Su un valore della maggiore produzione di 34.500 anche a considerare un prezzo di vendita pari al costo e quindi senza alcuna percentuale di utile lordo, applicando l’Iva che per comodità di calcolo facciamo pari al 15%, otteniamo un gettito di euro 5.175. L’eventuale maggior reddito conseguito potrebbe essere considerato esente ai fini Ires ed Irap per fare ottenere una maggiore agevolazione al datore di lavoro.
In conclusione, per ogni nuovo assunto si avrebbe la seguente situazione:
1) ogni lavoratore nuovo assunto produrrebbe un nuovo reddito di euro 20.000 euro circa;
2) il datore di lavoro avrebbe un minore costo di 4.500 euro all’anno;
3) l’Inps Avrebbe un minore incasso di euro 4.500
4) lo stato di contro avrebbe un maggior gettito tributario di euro 8.324 per ogni nuovo assunto, aumentato di euro 5.175 euro per Iva sulle vendite ottenuta dal datore di lavoro, e complessivamente un gettito di euro 13.499. Trasferendo all’Inps Il minore incasso dovuto alla riduzione dei contributi, lo Stato ottiene un gettito netto di euro 8.999.
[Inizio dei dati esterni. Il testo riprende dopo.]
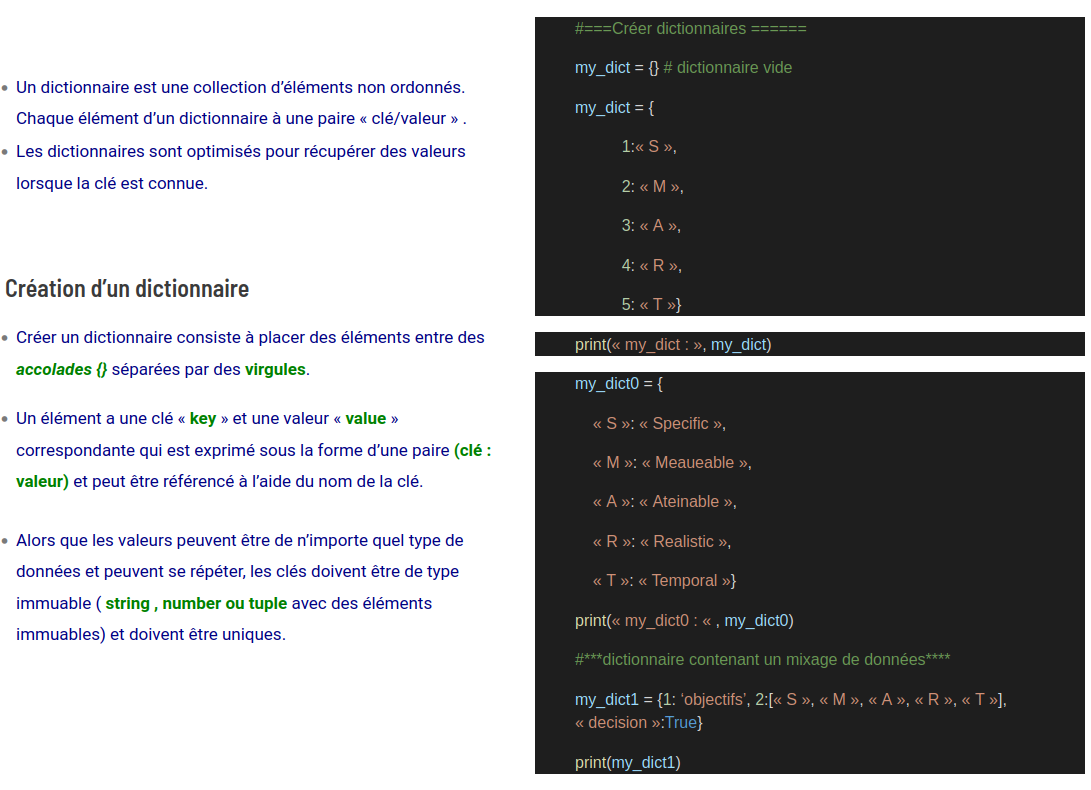
Task: Click the green word "virgules"
Action: click(x=275, y=369)
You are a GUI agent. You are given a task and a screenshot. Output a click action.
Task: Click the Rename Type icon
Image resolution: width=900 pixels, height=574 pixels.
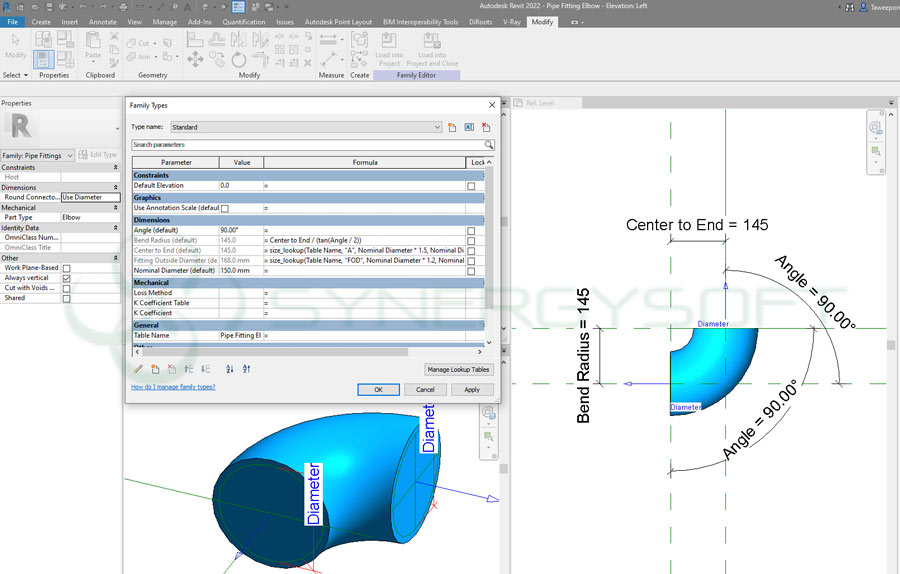[468, 128]

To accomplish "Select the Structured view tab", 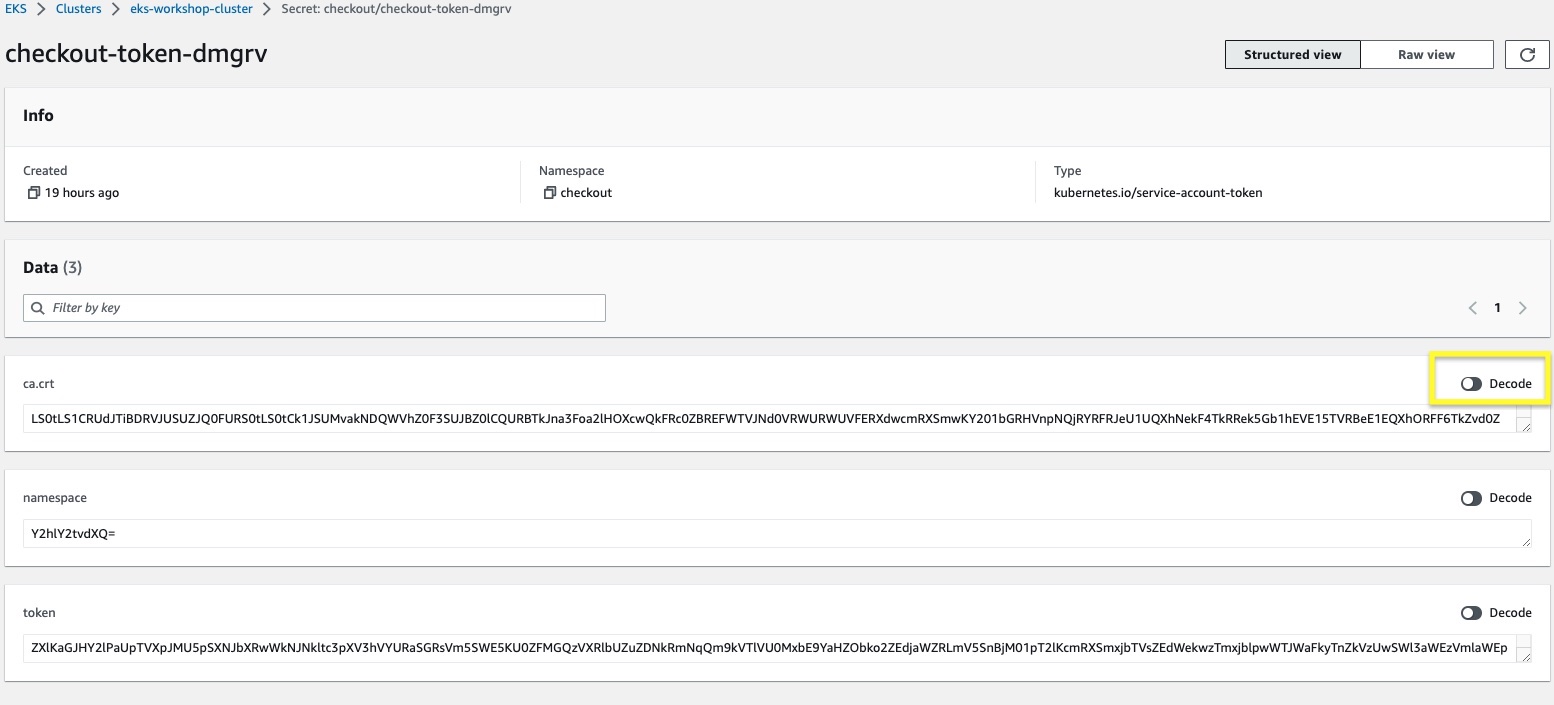I will pyautogui.click(x=1292, y=55).
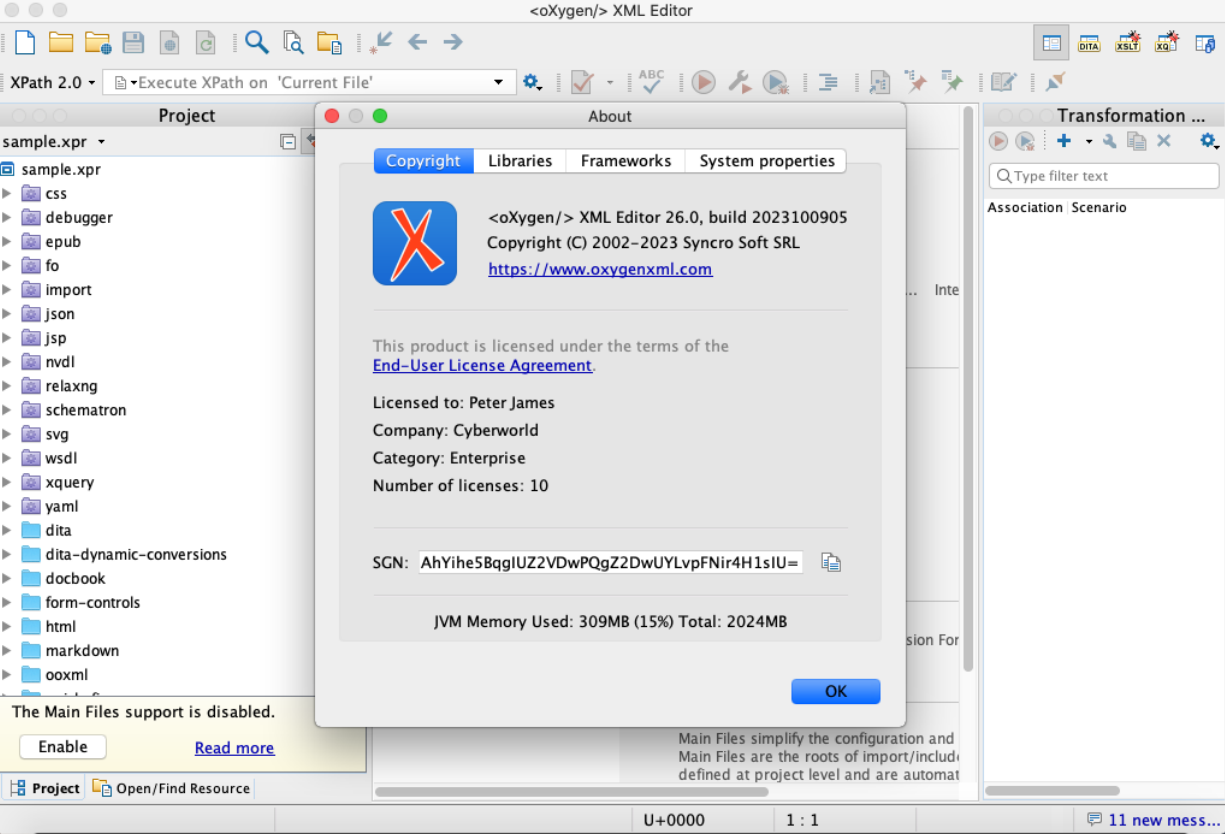Image resolution: width=1225 pixels, height=834 pixels.
Task: Open the XSLT Debugger perspective
Action: (1127, 43)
Ipotizzando che con questo provvedimento si possono ottenere 300 mila nuovi assunti ogni anno, il maggio gettito tributario per lo stato sarebbe pari ad euro 2 miliardi e 700 milioni per il primo anno.
Il secondo anno ovviamente i nuovi occupati diventano 600.000 ed il maggio gettito conseguentemente sarà pari ad euro 5 miliardi e 400 mila, e così in progressione aritmetica di anno in anno. Al quinto anno si avrebbe un maggior gettito pari ad euro 13 miliardi e 500 milioni ed avremmo assunto 1.500.000 nuovi occupati. Nell’economia sarebbe immessa nuova ricchezza per 30 miliardi. Ovviamente sarà anche necessario orientare il sostegno verso la “Flexicurity”. Una maggiore flessibilità nelle assunzioni e nei licenziamenti, dovrebbe essere associata a politiche più efficaci in materia di ricerca di posti di lavoro, di attivazione e formazione e di attuazione del sistema di protezione sociale universale previsto. La trasmisssione del Pil sulla riduzione dei contributi passa attraverso due meccanismi: il primo è l’aumento della domanda dei beni che si ha se la riduzione delle aliquote contributive viene trasferita per intero sulla riduzione dei prezzi al consumo. In tale caso cresce il potere di acquisto delle famiglie e la competitività internazionale dei prodotti. Il secondo meccanismo è la riduzione del costo del lavoro che dovrebbe portare ad un aumento dell’occupazione I quindi del reddito disponibile con successivi effetti sulla domanda.